• EXERCISE AIM
Please render the stretch of the listing from the line containing "The height and width of the screenshot is (850, 1453)." through the end of the listing as a Markdown table with columns Row and Line, one row per line and blank lines left out.

• DATA FOR THE TASK
## begin
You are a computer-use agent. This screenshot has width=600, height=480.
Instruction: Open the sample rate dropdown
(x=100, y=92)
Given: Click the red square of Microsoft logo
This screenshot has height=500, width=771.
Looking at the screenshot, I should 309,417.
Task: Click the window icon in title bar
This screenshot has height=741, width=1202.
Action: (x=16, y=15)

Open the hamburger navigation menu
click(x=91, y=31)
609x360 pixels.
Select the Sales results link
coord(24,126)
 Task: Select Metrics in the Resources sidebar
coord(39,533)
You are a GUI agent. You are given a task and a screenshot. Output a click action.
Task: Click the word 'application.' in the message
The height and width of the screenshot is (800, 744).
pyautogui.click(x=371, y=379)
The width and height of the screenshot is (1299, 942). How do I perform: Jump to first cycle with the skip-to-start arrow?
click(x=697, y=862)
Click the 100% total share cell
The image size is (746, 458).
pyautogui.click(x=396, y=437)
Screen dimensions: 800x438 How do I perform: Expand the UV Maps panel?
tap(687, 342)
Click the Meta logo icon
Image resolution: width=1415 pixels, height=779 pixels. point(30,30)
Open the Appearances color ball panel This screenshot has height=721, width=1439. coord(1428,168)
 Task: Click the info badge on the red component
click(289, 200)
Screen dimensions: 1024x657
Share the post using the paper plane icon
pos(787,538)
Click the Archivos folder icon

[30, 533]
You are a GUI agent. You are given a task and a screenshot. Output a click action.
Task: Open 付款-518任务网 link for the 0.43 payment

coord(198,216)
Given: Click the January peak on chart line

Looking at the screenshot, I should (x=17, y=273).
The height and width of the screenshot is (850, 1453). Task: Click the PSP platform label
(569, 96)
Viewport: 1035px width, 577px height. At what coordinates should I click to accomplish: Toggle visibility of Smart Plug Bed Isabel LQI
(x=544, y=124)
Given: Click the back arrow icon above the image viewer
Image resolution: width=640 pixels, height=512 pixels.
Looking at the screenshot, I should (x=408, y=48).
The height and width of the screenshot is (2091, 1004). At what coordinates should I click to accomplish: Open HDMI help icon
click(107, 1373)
## end
• ANSWER
| Row | Line |
|---|---|
| 1 | The height and width of the screenshot is (850, 1453). Task: Click the PSP platform label |
| 2 | (569, 96) |
| 3 | Viewport: 1035px width, 577px height. At what coordinates should I click to accomplish: Toggle visibility of Smart Plug Bed Isabel LQI |
| 4 | (x=544, y=124) |
| 5 | Given: Click the back arrow icon above the image viewer |
| 6 | Image resolution: width=640 pixels, height=512 pixels. |
| 7 | Looking at the screenshot, I should (x=408, y=48). |
| 8 | The height and width of the screenshot is (2091, 1004). At what coordinates should I click to accomplish: Open HDMI help icon |
| 9 | click(107, 1373) |